The bottom line is that one person thought the review was negative because he felt the product had nothing to offer him. Therefore, it couldn’t possibly be any good. The person who thought the review was positive found that it provided functionality he needed, so therefore it was a good product. Both thought they had made up their minds about a product—but they hadn’t. They’d made up their minds about how they saw the product. Each person measured one of the product’s properties accurately, but not the other one.

Now, it might seem that this column’s conclusion would be “don’t do hate-filled screeds online, tolerance is good, all you need is love, blah blah blah.” But there’s a more important point.

Certainty can be slippery, so we need to remember that whatever we think could very well be wrong. At any moment, an experience could change our perspective—because it forces us to measure something we hadn’t considered.

Craig Anderton’s Open Channel: I’m Just Asking Questions…

Take vinyl. I grew up with vinyl, and I didn’t like the surface noise, crackles, inner groove distortion, inevitable deterioration, constant cleaning and so on. When people who hadn’t been raised on vinyl started telling me how “warm” it sounded, and how the sound was so much better than CDs, I was dismissive. Are you kidding? By any standard of measurement, digital audio has superior fidelity. Case closed.

So, I asked a vinyl junkie friend to play me some vinyl that he thought sounded better than a CD. He played a bunch of records from the ’60s and ’70s, and then gave me a look like, “See? It’s clearly better!”

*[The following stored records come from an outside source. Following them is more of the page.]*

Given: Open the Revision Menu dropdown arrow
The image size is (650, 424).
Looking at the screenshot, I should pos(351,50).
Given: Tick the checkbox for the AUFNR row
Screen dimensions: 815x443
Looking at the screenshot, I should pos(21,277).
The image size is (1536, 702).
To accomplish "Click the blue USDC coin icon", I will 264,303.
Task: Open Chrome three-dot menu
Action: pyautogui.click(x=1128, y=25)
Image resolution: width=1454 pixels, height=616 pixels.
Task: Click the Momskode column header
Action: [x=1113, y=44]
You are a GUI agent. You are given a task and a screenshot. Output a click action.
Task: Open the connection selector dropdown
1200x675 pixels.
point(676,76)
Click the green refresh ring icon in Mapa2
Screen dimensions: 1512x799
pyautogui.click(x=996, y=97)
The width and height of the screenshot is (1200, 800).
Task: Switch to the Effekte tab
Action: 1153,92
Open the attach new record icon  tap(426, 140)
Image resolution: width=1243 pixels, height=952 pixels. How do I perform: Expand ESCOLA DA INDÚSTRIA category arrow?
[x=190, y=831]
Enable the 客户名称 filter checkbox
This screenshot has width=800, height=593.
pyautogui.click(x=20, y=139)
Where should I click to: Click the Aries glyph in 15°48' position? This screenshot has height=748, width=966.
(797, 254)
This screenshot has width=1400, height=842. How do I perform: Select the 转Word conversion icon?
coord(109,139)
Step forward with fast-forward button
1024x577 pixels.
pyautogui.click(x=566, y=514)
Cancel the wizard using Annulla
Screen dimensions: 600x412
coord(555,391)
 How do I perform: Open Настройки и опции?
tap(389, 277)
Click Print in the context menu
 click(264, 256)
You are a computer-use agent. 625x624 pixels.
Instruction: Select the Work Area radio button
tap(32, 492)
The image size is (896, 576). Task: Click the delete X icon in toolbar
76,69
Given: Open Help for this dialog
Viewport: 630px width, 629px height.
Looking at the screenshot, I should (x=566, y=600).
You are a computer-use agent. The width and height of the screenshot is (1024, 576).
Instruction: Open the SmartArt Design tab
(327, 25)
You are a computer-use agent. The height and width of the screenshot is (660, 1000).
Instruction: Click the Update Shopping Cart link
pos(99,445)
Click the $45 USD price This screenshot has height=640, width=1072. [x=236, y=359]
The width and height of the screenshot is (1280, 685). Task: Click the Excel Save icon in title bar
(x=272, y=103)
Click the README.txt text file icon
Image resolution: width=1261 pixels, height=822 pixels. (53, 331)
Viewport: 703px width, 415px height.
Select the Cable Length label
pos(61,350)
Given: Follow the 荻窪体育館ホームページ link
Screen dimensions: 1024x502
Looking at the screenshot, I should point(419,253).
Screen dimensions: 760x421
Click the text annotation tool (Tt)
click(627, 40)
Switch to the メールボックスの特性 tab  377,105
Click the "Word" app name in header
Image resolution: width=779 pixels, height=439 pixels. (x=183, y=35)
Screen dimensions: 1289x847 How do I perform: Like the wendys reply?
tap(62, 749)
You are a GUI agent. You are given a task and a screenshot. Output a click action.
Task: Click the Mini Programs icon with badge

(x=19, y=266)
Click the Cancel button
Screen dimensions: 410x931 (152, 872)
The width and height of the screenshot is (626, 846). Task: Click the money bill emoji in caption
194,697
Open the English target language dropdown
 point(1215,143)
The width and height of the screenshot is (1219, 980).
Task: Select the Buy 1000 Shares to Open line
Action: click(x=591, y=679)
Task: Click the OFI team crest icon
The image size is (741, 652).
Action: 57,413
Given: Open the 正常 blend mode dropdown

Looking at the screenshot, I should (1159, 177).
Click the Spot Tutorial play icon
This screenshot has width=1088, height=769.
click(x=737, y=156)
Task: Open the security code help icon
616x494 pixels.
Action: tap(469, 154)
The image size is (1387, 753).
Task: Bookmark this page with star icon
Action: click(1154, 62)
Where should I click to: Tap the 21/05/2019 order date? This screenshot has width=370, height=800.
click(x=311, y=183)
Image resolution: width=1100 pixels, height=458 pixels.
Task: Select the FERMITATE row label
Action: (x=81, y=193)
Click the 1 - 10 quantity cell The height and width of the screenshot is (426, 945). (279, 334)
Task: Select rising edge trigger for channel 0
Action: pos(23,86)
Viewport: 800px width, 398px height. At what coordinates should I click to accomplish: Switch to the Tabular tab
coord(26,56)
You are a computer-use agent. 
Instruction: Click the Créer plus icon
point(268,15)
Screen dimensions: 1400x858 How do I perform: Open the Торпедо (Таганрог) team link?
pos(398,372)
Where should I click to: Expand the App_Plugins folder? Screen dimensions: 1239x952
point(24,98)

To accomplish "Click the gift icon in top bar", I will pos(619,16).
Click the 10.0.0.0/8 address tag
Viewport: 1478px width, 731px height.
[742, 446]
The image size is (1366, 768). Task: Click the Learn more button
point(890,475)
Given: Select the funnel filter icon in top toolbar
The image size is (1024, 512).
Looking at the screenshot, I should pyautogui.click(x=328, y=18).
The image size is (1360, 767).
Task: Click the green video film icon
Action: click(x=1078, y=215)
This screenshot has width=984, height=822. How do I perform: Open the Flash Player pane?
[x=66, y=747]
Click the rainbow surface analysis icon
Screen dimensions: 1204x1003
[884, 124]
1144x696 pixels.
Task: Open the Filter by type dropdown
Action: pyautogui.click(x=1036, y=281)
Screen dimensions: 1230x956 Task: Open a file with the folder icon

Then it hit me: Heisenberg. Music and sound quality are fine examples of a pair of physical quantities that describe a system. I was measuring the sound quality. He was measuring the music. Listening from his perspective, I understood: The music had dynamic range, it wasn’t harsh, and hadn’t been remastered to unleash a “modern” too loud/too bright sonic assault. He loved the sound of the music. He didn’t need to love the sound of the vinyl. That’s not what he was measuring.

You may think Taylor Swift is doing a cash grab, but still appreciate her music. You can think Behringer makes some garbage gear, yet still be happy about taking your X32 to gigs. You might feel that Kore has nothing to offer you, but still understand NI is taking significant steps toward product integration.

Do we truly know all the perspectives needed to accurately measure and describe a system? If not, then what we know is probably wrong. And actually, that’s kinda great. Because at some point, you’ll find out what you didn’t know, revise how you think, change your perspective, and be that much the wiser for it.